> _Short exercise_
Return each of the records below without any change, keeping every line as it appears.

> _Records for pointing to text and elements_

***

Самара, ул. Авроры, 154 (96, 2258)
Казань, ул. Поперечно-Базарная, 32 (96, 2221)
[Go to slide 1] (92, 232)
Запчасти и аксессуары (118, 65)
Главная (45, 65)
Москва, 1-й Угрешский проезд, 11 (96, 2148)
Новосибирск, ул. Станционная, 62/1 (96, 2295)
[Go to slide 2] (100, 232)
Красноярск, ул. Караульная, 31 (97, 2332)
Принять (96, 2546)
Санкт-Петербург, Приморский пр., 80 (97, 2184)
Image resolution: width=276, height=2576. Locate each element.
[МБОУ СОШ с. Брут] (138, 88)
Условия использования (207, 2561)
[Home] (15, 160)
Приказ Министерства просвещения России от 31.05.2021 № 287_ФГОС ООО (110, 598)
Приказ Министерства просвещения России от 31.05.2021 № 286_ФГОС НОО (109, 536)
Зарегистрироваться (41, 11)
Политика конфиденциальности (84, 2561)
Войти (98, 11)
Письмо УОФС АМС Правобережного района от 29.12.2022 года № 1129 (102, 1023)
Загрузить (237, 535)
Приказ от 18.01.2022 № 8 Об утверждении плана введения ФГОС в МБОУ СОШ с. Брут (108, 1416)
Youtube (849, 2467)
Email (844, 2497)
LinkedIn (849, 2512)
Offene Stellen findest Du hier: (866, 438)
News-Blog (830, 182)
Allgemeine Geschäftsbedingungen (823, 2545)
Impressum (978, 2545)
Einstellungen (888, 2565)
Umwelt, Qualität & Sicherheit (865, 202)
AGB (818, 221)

***

> _Correct answer_
Самара, ул. Авроры, 154 (96, 2258)
Казань, ул. Поперечно-Базарная, 32 (96, 2221)
[Go to slide 1] (92, 232)
Запчасти и аксессуары (118, 65)
Главная (45, 65)
Москва, 1-й Угрешский проезд, 11 (96, 2148)
Новосибирск, ул. Станционная, 62/1 (96, 2295)
[Go to slide 2] (100, 232)
Красноярск, ул. Караульная, 31 (97, 2332)
Принять (96, 2546)
Санкт-Петербург, Приморский пр., 80 (97, 2184)
Image resolution: width=276, height=2576. Locate each element.
[МБОУ СОШ с. Брут] (138, 88)
Условия использования (207, 2561)
[Home] (15, 160)
Приказ Министерства просвещения России от 31.05.2021 № 287_ФГОС ООО (110, 598)
Приказ Министерства просвещения России от 31.05.2021 № 286_ФГОС НОО (109, 536)
Зарегистрироваться (41, 11)
Политика конфиденциальности (84, 2561)
Войти (98, 11)
Письмо УОФС АМС Правобережного района от 29.12.2022 года № 1129 (102, 1023)
Загрузить (237, 535)
Приказ от 18.01.2022 № 8 Об утверждении плана введения ФГОС в МБОУ СОШ с. Брут (108, 1416)
Youtube (849, 2467)
Email (844, 2497)
LinkedIn (849, 2512)
Offene Stellen findest Du hier: (866, 438)
News-Blog (830, 182)
Allgemeine Geschäftsbedingungen (823, 2545)
Impressum (978, 2545)
Einstellungen (888, 2565)
Umwelt, Qualität & Sicherheit (865, 202)
AGB (818, 221)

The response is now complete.